What the task requires ▸ Your response should contain every line from the data below that holds the string "computer".

--- START ---

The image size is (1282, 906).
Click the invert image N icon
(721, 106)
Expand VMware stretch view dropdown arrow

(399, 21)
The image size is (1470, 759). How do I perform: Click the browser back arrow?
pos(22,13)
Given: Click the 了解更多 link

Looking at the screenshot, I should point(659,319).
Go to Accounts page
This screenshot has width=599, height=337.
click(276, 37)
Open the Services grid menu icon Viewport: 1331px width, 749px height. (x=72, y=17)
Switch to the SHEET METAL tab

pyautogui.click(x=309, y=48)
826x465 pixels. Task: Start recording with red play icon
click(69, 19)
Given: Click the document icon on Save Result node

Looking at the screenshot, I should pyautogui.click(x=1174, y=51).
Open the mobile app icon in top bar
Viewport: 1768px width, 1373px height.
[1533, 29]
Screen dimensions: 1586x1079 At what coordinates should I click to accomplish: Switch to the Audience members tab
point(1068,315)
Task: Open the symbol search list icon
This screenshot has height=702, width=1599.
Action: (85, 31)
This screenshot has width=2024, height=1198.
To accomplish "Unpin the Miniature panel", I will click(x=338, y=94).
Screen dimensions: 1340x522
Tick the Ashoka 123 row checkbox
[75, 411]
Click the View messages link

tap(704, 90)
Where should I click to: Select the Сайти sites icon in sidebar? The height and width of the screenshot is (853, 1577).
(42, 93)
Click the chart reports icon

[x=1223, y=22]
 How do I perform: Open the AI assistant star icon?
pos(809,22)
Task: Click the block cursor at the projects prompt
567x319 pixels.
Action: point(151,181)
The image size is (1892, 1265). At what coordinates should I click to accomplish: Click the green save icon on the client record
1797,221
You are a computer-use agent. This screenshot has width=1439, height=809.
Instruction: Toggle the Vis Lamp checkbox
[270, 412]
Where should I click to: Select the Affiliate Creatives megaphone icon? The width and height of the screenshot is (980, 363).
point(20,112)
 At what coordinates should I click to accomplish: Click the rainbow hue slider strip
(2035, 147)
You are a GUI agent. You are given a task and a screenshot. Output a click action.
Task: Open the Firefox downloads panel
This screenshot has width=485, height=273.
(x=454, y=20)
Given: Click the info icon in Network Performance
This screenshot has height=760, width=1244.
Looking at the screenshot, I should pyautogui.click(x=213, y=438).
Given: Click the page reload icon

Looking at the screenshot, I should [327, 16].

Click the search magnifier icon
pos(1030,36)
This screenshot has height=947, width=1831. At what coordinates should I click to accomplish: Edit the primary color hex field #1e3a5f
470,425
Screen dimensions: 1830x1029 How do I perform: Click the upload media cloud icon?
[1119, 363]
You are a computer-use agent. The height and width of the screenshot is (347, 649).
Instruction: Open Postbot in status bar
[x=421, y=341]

--- END ---

Solution ▸
You are a computer-use agent. This screenshot has width=1439, height=809.
You are a computer-use agent. The height and width of the screenshot is (347, 649).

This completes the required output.